• PROBLEM TO SOLVE
In your answer, print each of the records below exactly.

• EXTRACTED MATERIAL
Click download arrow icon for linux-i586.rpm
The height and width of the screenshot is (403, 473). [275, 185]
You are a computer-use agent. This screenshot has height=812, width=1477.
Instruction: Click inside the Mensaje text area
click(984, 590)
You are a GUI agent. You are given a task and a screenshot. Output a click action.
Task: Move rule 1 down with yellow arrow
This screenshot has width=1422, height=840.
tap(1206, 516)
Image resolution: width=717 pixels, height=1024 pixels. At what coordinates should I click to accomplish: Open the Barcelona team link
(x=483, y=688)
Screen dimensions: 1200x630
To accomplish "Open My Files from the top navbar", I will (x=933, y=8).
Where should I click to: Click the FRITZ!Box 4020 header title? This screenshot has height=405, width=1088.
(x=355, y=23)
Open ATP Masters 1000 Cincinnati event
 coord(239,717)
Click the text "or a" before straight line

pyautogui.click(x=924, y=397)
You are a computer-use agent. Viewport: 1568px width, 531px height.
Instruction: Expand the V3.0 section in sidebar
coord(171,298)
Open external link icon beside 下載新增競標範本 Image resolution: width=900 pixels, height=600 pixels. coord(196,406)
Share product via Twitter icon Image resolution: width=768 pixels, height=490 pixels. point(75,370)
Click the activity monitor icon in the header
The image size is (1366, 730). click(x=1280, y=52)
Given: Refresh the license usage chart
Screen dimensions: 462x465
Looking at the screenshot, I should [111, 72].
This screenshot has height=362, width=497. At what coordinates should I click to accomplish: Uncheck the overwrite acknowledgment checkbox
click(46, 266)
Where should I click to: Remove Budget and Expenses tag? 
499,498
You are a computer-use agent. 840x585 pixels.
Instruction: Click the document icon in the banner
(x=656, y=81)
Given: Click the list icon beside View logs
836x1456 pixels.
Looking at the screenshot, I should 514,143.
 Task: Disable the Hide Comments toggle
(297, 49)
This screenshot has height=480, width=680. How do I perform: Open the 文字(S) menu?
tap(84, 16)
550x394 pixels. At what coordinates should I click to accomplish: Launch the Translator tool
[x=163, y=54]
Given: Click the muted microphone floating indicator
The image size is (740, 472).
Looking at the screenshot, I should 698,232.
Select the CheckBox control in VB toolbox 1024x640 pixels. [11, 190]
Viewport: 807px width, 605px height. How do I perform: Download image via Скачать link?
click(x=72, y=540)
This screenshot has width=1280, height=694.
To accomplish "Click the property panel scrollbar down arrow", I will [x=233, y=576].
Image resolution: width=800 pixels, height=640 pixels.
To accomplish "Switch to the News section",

• PROBLEM SOLUTION
Click download arrow icon for linux-i586.rpm
The height and width of the screenshot is (403, 473). [275, 185]
You are a computer-use agent. This screenshot has height=812, width=1477.
Instruction: Click inside the Mensaje text area
click(984, 590)
You are a GUI agent. You are given a task and a screenshot. Output a click action.
Task: Move rule 1 down with yellow arrow
This screenshot has width=1422, height=840.
tap(1206, 516)
Image resolution: width=717 pixels, height=1024 pixels. At what coordinates should I click to accomplish: Open the Barcelona team link
(x=483, y=688)
Screen dimensions: 1200x630
To accomplish "Open My Files from the top navbar", I will (x=933, y=8).
Where should I click to: Click the FRITZ!Box 4020 header title? This screenshot has height=405, width=1088.
(x=355, y=23)
Open ATP Masters 1000 Cincinnati event
 coord(239,717)
Click the text "or a" before straight line

pyautogui.click(x=924, y=397)
You are a computer-use agent. Viewport: 1568px width, 531px height.
Instruction: Expand the V3.0 section in sidebar
coord(171,298)
Open external link icon beside 下載新增競標範本 Image resolution: width=900 pixels, height=600 pixels. coord(196,406)
Share product via Twitter icon Image resolution: width=768 pixels, height=490 pixels. point(75,370)
Click the activity monitor icon in the header
The image size is (1366, 730). click(x=1280, y=52)
Given: Refresh the license usage chart
Screen dimensions: 462x465
Looking at the screenshot, I should [111, 72].
This screenshot has height=362, width=497. At what coordinates should I click to accomplish: Uncheck the overwrite acknowledgment checkbox
click(46, 266)
Where should I click to: Remove Budget and Expenses tag? 
499,498
You are a computer-use agent. 840x585 pixels.
Instruction: Click the document icon in the banner
(x=656, y=81)
Given: Click the list icon beside View logs
836x1456 pixels.
Looking at the screenshot, I should 514,143.
 Task: Disable the Hide Comments toggle
(297, 49)
This screenshot has height=480, width=680. How do I perform: Open the 文字(S) menu?
tap(84, 16)
550x394 pixels. At what coordinates should I click to accomplish: Launch the Translator tool
[x=163, y=54]
Given: Click the muted microphone floating indicator
The image size is (740, 472).
Looking at the screenshot, I should 698,232.
Select the CheckBox control in VB toolbox 1024x640 pixels. [11, 190]
Viewport: 807px width, 605px height. How do I perform: Download image via Скачать link?
click(x=72, y=540)
This screenshot has width=1280, height=694.
To accomplish "Click the property panel scrollbar down arrow", I will [x=233, y=576].
Image resolution: width=800 pixels, height=640 pixels.
To accomplish "Switch to the News section",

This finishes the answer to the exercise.